Kevin Jones (not his real name) never aspired to be a medical debt collector, and he didn’t remain one for long.
For about $12 an hour, the father of two spent his days in a windowless Rust Belt office, making hundreds of calls to harangue people about overdue hospital and medical bills. The boiler-room pressure numbed him to their suffering, he says.
“People tell you all the time why they can’t pay, and your quotas and call time make you just think, ‘Yeah, lady, hurry up, I don’t care if this is your second round of chemo, I just want to get to the payment part,’” said Jones, who was in his mid-30s at the time.
Jones—who asked No Patient Left Behind to use a pseudonym and few personal details because he signed a nondisclosure agreement—landed a job in a family-owned firm through a temp agency in late September 2019. In March 2020, the office closed as the pandemic hit and hospitals called off collections.

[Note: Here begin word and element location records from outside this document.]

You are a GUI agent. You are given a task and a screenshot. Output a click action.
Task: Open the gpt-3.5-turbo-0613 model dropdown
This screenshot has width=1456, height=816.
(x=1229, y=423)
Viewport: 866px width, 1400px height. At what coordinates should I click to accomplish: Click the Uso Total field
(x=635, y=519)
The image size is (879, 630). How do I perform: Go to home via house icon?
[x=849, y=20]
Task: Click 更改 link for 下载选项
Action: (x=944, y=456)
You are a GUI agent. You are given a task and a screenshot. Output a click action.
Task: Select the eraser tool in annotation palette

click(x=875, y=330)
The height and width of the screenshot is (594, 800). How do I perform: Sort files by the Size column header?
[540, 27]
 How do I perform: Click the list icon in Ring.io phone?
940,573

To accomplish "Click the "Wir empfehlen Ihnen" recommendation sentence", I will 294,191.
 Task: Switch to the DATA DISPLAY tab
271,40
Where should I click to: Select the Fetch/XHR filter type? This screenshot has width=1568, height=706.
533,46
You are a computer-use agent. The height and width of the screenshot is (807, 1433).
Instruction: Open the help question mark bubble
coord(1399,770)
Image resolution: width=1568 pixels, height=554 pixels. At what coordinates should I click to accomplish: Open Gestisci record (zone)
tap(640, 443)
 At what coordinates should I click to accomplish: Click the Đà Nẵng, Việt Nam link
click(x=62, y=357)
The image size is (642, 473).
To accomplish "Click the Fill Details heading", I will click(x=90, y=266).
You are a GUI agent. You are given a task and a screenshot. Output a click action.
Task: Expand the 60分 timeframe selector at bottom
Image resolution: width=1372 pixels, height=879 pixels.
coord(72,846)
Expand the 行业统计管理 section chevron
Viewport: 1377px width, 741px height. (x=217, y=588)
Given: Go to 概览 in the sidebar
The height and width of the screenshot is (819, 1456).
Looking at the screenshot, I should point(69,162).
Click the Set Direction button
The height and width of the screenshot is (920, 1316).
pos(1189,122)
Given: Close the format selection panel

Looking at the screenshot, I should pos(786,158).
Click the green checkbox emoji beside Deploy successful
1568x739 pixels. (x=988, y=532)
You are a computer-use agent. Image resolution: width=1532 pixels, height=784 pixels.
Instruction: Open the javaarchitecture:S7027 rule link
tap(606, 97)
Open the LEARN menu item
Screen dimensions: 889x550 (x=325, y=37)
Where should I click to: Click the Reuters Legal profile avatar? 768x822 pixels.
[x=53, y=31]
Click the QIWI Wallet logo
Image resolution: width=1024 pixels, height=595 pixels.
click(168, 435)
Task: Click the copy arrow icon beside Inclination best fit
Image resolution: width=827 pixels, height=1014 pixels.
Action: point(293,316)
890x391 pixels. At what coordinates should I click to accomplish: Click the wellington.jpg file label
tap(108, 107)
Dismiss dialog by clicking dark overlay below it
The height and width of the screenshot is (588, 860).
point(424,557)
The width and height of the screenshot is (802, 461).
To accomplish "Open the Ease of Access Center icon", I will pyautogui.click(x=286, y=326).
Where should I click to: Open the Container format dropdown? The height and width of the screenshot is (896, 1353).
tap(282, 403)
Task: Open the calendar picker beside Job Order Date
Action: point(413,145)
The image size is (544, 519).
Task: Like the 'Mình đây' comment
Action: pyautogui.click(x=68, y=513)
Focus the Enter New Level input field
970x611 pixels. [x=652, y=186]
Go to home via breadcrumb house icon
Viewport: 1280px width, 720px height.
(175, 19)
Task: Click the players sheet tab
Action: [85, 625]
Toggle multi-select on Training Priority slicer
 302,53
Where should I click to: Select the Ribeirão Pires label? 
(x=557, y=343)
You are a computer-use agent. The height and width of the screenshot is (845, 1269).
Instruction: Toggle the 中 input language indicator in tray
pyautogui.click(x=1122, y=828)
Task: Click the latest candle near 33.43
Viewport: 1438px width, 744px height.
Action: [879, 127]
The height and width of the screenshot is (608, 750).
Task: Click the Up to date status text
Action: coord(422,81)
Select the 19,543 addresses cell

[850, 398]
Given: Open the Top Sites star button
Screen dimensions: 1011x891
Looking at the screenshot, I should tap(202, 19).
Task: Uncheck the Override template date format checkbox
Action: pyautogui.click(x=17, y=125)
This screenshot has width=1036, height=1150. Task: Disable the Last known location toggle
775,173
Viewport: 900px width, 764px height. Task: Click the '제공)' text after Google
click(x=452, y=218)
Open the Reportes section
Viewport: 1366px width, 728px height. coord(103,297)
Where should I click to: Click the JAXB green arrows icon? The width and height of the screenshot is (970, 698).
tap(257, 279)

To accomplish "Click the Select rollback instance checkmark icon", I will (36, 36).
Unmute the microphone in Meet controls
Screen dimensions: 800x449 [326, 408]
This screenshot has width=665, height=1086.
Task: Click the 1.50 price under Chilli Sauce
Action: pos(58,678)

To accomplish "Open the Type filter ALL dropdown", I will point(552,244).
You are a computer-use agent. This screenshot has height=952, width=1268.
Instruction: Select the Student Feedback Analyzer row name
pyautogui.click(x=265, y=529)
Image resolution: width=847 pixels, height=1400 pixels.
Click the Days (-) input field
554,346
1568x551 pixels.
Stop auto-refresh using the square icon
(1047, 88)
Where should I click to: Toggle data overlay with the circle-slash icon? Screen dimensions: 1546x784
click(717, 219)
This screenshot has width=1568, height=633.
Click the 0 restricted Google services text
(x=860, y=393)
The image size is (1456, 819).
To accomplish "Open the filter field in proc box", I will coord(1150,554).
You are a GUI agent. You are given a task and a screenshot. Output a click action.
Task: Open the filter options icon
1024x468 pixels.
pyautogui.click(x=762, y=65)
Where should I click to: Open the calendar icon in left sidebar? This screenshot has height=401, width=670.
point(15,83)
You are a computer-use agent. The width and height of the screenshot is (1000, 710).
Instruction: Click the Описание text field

He says he found his inside look at America’s medical debt crisis depressing.
Nearly one in five Americans has medical debt in collections, totaling at least $140 billion, according to a recent study in the Journal of the American Medical Association (JAMA). That doesn’t include the untold—and uncalculated—billions paid by credit cards, put on installment plans, settled by court order or discharged in bankruptcy. Indeed, medical debt accounts for about 60 percent of U.S. bankruptcies.
But debt collectors say media stories profiling unfortunate people overwhelmed by medical debt often make them scapegoats for systemic problems in American healthcare.
“You know the debt collector really gets a bad rap, right?” said Jan Stieger, director of the Receivables Management Association International (RMAI), a trade group representing companies that purchase and collect debt. “In my mind, the negative press blames a segment that has nothing to do with what’s causing the problem.”
Jones’ boss had a sign in his office that read, “The beatings will continue until morale improves.”
That set the workplace tone, he says. There was constant turnover. His team of eight collectors usually had five. (His longest-tenured coworker was a pastor, which Jones found ironic.) That’s normal: Large collection firms report annual turnover of 75 to 100 percent, according to the Consumer Finance Protection Bureau (CFPB).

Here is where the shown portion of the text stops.